Welcome to the forum. It is quite easy to drill 1/8" diameter holes with your router. First, it would be helpful if you let us know your name, where you are from, what kind of router you are going to use and if it's plate accepts guide bushings. Let us assume you have a 2 Hp plunge router having a plate that accepts PC style guide bushings, a 1/8" diameter spiral upcut bit and a guide bushing that is 1/4" diameter across the top.
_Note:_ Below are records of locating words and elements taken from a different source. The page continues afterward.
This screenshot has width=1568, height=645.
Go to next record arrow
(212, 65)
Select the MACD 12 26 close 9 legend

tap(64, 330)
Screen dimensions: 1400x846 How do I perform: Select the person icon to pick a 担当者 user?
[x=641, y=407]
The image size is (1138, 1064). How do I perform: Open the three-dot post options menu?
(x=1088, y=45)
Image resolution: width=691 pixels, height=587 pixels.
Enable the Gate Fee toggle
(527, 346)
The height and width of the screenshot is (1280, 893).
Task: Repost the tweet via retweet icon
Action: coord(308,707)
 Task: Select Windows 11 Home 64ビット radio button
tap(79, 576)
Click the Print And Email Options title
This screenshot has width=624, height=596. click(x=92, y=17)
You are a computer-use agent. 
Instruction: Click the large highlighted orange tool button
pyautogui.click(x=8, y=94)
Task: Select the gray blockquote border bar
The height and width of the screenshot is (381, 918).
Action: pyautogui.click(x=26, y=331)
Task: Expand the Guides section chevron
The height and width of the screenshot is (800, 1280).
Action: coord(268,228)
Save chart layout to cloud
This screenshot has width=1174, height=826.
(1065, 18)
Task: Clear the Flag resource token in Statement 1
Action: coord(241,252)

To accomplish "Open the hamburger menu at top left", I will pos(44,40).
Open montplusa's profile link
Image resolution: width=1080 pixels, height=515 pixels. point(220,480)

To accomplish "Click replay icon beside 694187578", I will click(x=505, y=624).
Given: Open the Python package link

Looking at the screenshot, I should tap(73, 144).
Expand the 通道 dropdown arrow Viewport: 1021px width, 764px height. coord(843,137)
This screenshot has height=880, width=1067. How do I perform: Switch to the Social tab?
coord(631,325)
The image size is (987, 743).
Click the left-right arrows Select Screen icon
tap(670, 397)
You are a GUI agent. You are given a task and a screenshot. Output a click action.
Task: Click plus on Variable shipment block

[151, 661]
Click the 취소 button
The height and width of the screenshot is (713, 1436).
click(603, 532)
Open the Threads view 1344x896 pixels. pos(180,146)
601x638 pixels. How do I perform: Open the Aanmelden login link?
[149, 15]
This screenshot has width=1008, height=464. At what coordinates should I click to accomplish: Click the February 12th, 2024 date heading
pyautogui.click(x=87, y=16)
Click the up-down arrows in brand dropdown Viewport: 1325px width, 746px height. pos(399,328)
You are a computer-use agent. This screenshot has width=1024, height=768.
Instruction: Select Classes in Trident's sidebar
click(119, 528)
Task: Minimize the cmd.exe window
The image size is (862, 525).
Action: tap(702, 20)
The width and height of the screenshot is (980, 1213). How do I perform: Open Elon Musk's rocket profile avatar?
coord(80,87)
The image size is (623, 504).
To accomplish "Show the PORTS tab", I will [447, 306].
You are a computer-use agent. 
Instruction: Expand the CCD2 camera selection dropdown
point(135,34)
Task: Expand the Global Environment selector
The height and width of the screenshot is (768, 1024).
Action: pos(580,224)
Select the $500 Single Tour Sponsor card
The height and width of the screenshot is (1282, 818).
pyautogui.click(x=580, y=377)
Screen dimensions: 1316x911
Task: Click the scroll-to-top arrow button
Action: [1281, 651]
Now you take some scrap 1/4" diameter plywood or similar material, use a hand drill or drill press to drill a sries of 1/4" Dia. holes in any sequence you like. When this is done, fasten that template to the project where you want the 1/8" dia. holes in. The 1/4" guide bushing will sit in that hole and allow the 1/8" Dia. spiral bit to drill a perfect hole to what ever depth you set it for, when you plunge it in. Good luck and let us know how you made out. This explanation takes longer than the actual work.

Joe Z.


----------



## bobj3 (Jan 17, 2006)

Hi jazubon

If you don't have a router yet you may want to get a jig like the one below it's made just for that type of job..it will drill the hole very true..
It comes with diff. size of spec.drill bits that are spring loaded and you can set the depth as well ..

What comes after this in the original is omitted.